DOMANDA
Mio nipote attualmente è in comunità in alternativa al carcere. Ha frequentato dall’età di 15 anni sino all’arresto (30) un gruppo ultras di cui ha acquisito i comportamenti violenti e un linguaggio volgare oltre che amicizie poco raccomandabili. In comunità sta avendo grosse difficoltà: lui dice che non gli pesa lavorare ma non regge la psicoterapia. Ne ha terrore tanto è vero che minaccia di tornarsene in carcere. Una mia amica psicologa l’ha definito “incapace di empatizzare”, un altra “ha problemi a sentire le emozioni”. In effetti non ha mai avuto compassione dei genitori che ha fatto disperare e lui oggi sostiene che i problemi affettivi li affrontava uscendo di casa e rifugiandosi nella sede degli ultras. Non è tossicodipendente anche se ha fatto uso di hashish e forse anche di cocaina (era spacciatore). Nei colloqui con la famiglia, durante i quali sono state lette le relazioni riguardanti i vissuti di ciascuno dei componenti, lui non voleva sentire parlare della sofferenza della madre e del fratello.
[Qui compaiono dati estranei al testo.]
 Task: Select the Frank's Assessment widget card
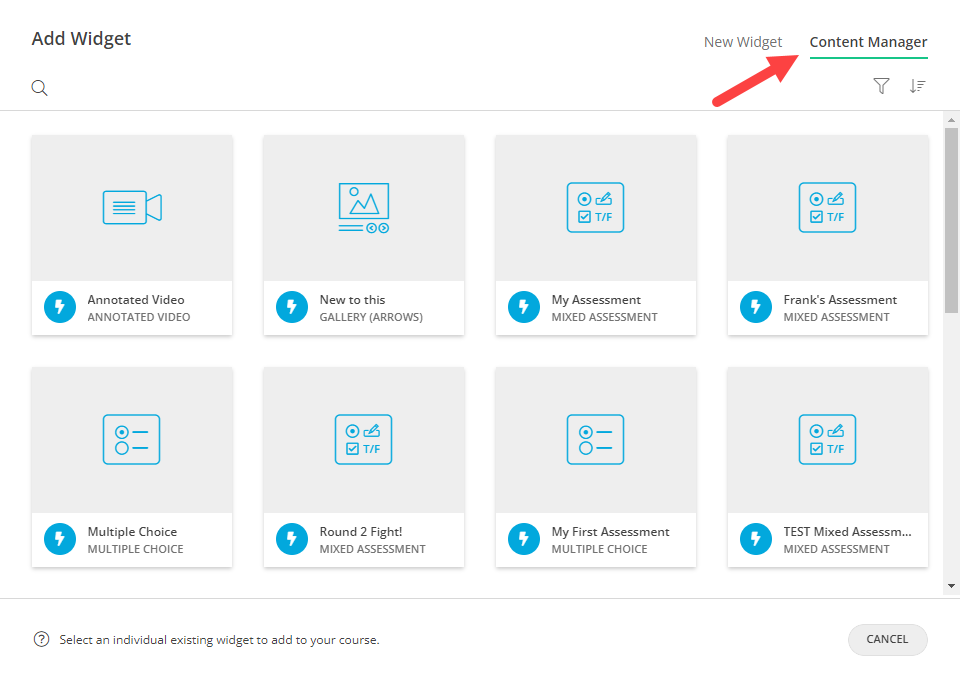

Durante un momento di relax li ha pregati di non scrivere più certe cose perché, dopo, le psicologhe l’avrebbero “distrutto con la psicoterapia”. Ricordo che a casa nascondeva gli psicofarmaci alla madre. La situazione è complessa. Secondo lei questa paura della psicoterapia è “normale” e la comunità è adatta al suo recupero oppure sarebbe meglio indirizzarlo verso una comunità dove in prevalenza il programma si basa sull’attività lavorativa? Grazie.
RISPOSTA
Cara lettrice,
innanzitutto, lei ha ragione: ci possono essere casi in cui è più utile parlare delle emozioni e casi in cui è più utile lavorare ad esempio sul rispetto delle regole comuni. Purtroppo in Italia non abbiamo strutture “intermedie” tra il carcere e la comunità terapeutica specializzate a seconda della diagnosi degli ospiti; per questa ragione, bisogna accontentarsi di quello che c’è e cercare di tirarne fuori il meglio. Per cui, invece di andare alla ricerca della comunità ideale per suo nipote, io mi concentrerei sulla sua difficoltà ad adeguarsi alla struttura che lo ospita. Se la comunità prevede lavoro e colloqui, le regole valgono anche per lui. Dopo di che, se accetta di fare parte di quel contesto, suo nipote sicuramente è capace di negoziare e non credo che avrà difficoltà ad ottenere che il terapeuta accetti di non parlare di alcuni argomenti se questi lo mettono in difficoltà. Un ultras ha senso di appartenenza al gruppo, lealtà, ed onore più della maggior parte della gente “regolare”; non sia troppo protettiva con lui, e lasci che tiri fuori le sue qualità.